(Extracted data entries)
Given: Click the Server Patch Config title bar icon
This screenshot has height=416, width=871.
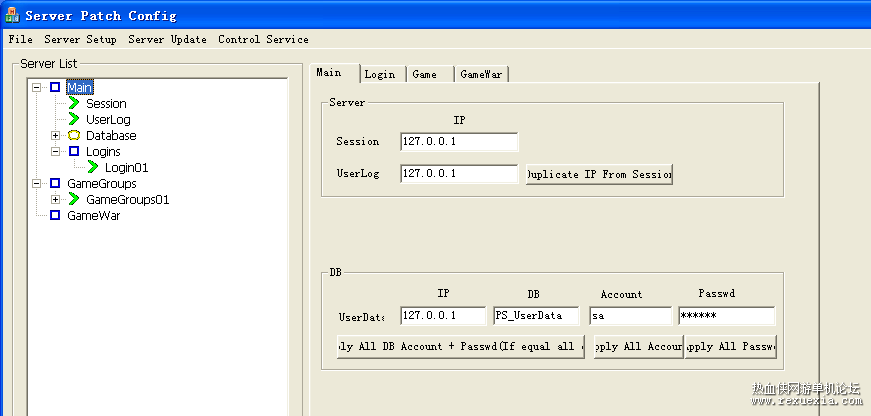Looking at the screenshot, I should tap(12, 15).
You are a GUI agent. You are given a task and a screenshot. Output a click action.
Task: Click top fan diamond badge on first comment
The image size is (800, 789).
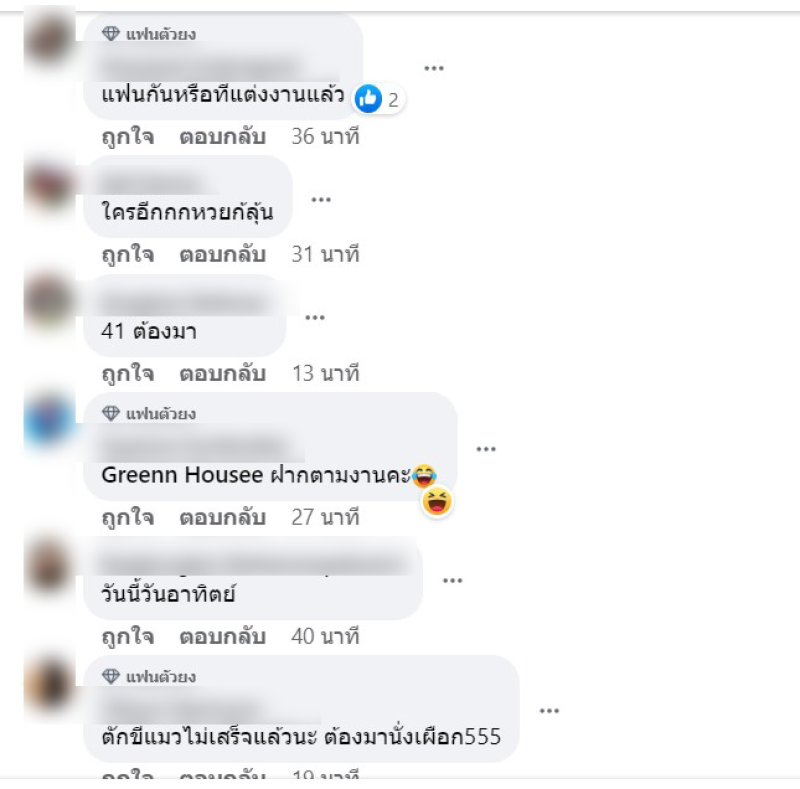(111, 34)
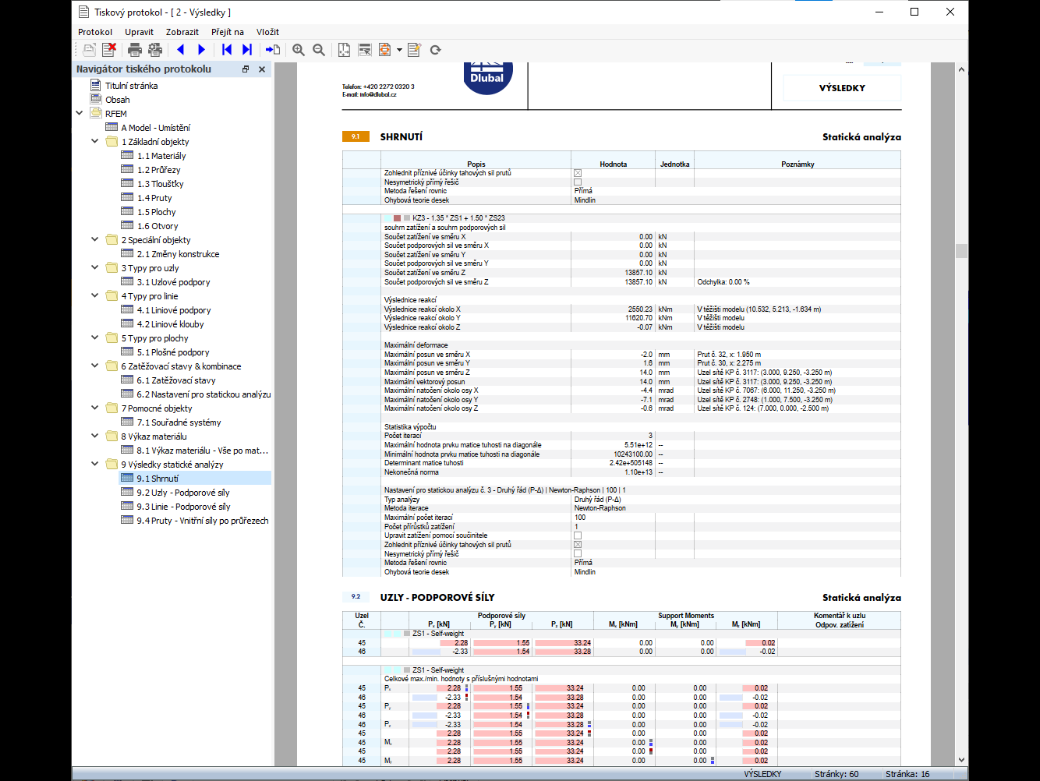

• **DIRECTIONS**
Without the pictures, retype all of the data above exactly.

• **RESULT**
Given: Click the Server Patch Config title bar icon
This screenshot has height=416, width=871.
Looking at the screenshot, I should tap(12, 15).
You are a GUI agent. You are given a task and a screenshot. Output a click action.
Task: Click top fan diamond badge on first comment
The image size is (800, 789).
(111, 34)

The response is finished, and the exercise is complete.